If $f_Y(y)$ is calculated as the convolution of the PDF of $X$, $f_X(x)$ with itself:
$$f_Y(y)=(f_X*f_X)(y)=\int_{-\infty}^{\infty}f_X(x)f_X(y-x)dx$$
$$f_Y(y)= \begin{cases} 0,& y\in\Bbb R/[0,2]\\ y,& 0\leq y <1\\ -y+2,& 1\leq y \leq 2 \end{cases}$$
If $f_Y(y)$ is calculated by the formula:
$$f_Y(y)=f_X(y){dx\over dy} $$
$$f_Y(y)= \begin{cases} 0,& y\in\Bbb R/[0,2]\\ 1/2,& y\in[0,2] \end{cases}$$
meaning that $Y\sim U(0,2)$. In both cases, $\Bbb E[Y]=1$ and $\int_{(-\infty,\infty)}f_Y(y)dy=1$. Which one is true?
Sadly, the notation commonly used for random variables is trash, and it leads to confusion like this. Because "$X+X$" and "$2X$" indicate two separate things!
$X+X$ indicates two independent variables, both with the same distribution as $X$, and models taking a sample from each of them and adding them together. This is what your first calculation models, and results in a convolution.
(One usually sees the more correct $X_1+X_2$, along with a comment that "The $X_i$ are i.i.d. (="independent identically distributed")," Honestly, one should never write "$X+X$", but it does model the confusion we see, and I've seen it being used in questions based on the same confusion your having.)
In contrast, $2X$ is used to model sampling $X$ (once), and then doubling that result. And this leads, correctly, to your second distribution. I'm not familiar with the formula you cite, but it looks like it should follow easily from writing out the integrals in your case.

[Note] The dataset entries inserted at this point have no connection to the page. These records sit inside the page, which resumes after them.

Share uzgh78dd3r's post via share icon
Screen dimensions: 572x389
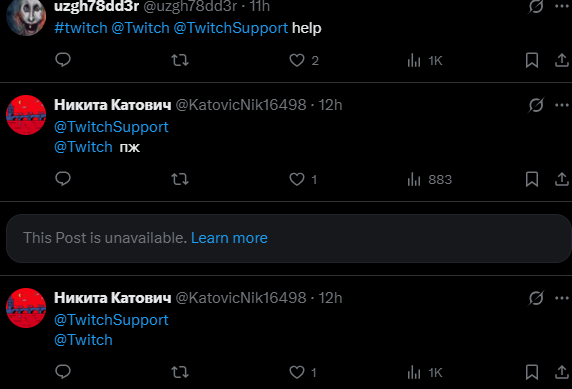tap(562, 60)
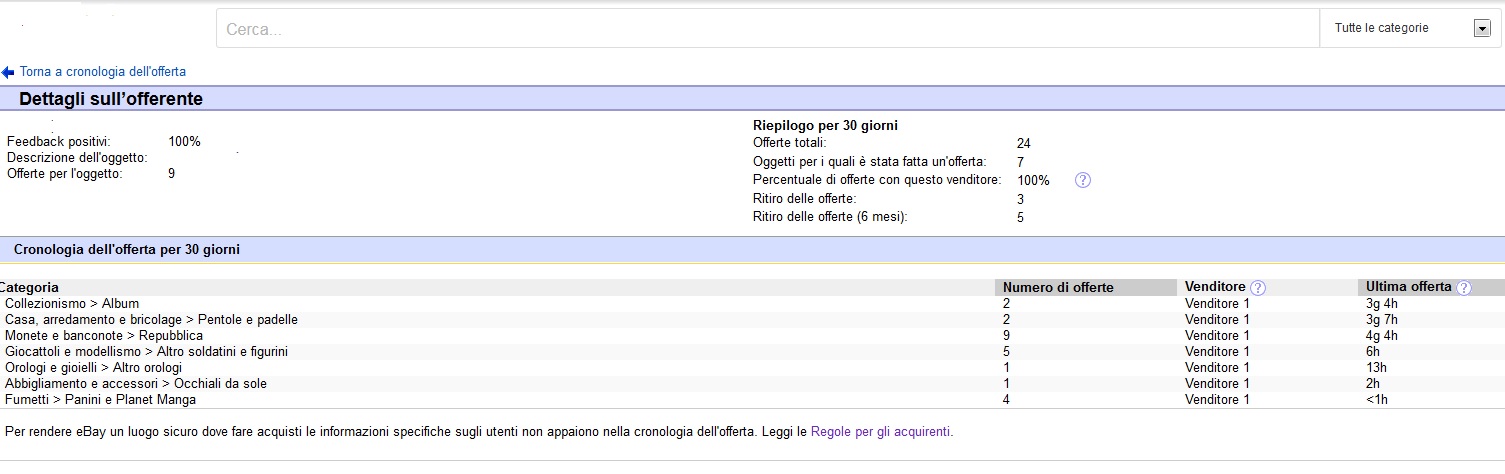Click the category dropdown arrow button
The height and width of the screenshot is (474, 1505).
(x=1483, y=29)
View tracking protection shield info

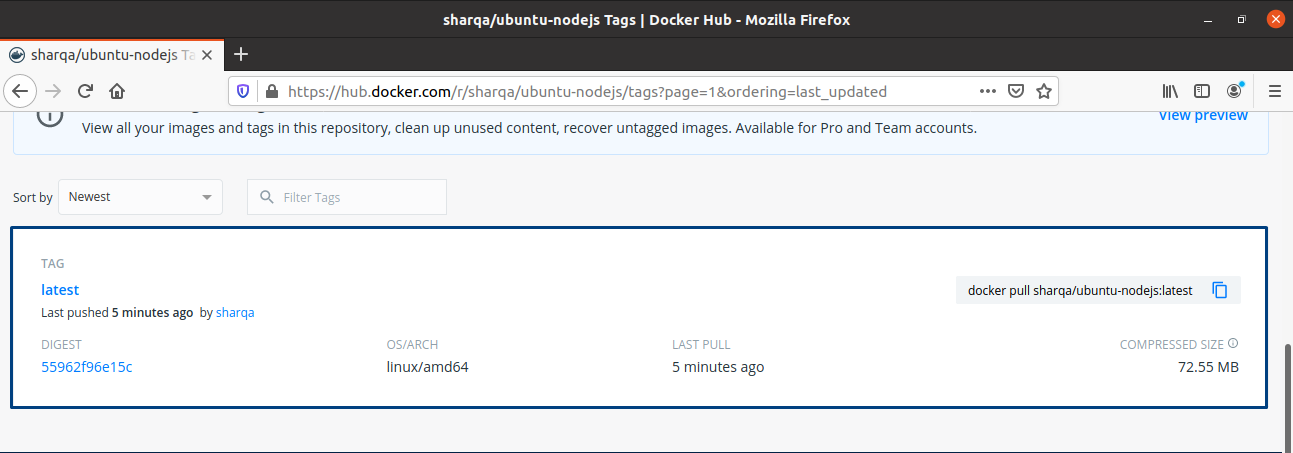click(243, 91)
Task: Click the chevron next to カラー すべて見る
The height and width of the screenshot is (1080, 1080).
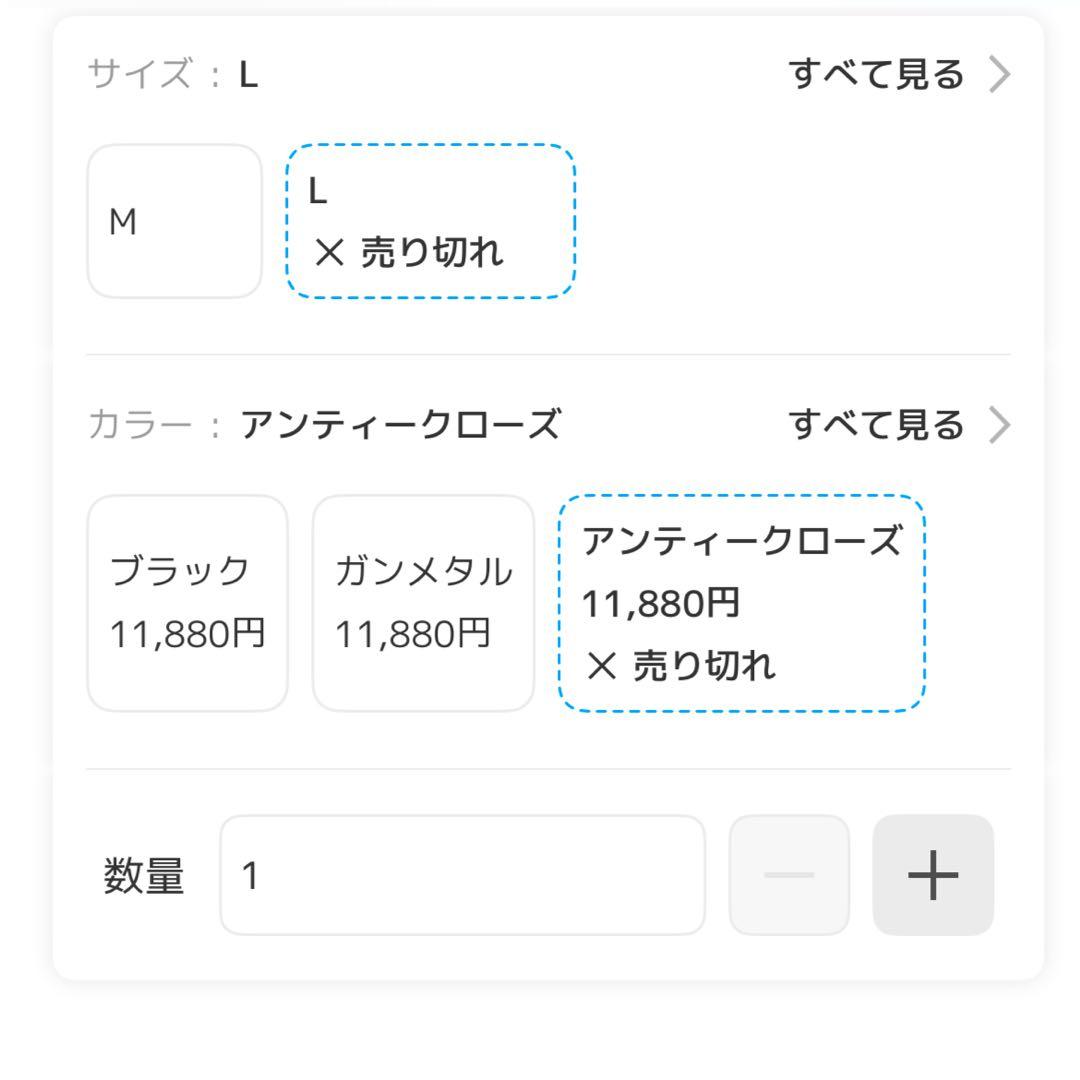Action: click(1000, 423)

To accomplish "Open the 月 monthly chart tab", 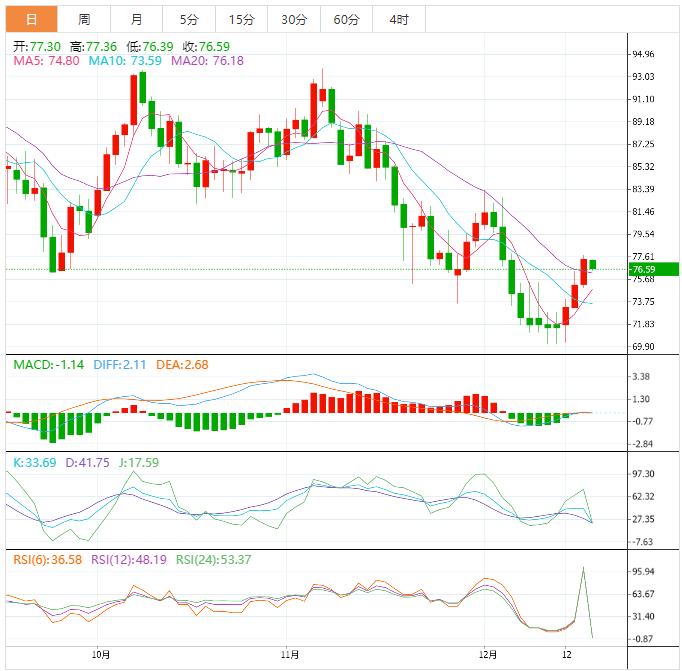I will pyautogui.click(x=136, y=20).
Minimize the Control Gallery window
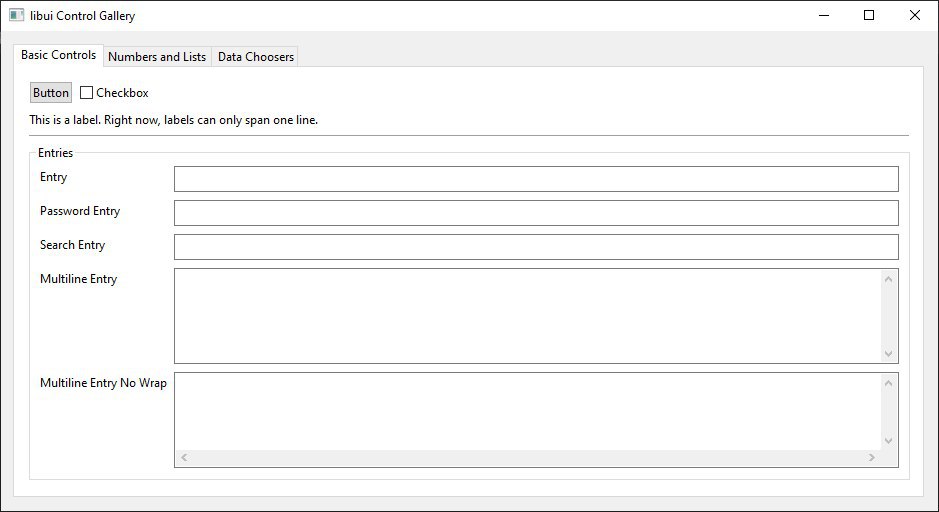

[By the way, I've seen this confusion multiple times, and you (and I) are about to be besieged by people saying that there is no way one should be confused, and that random variables are just real valued functions on sample spaces, so of course $X+X$ and $2X$ are the same, but they are ignoring the dependence vs. independence question implicit in writing $X+X$.]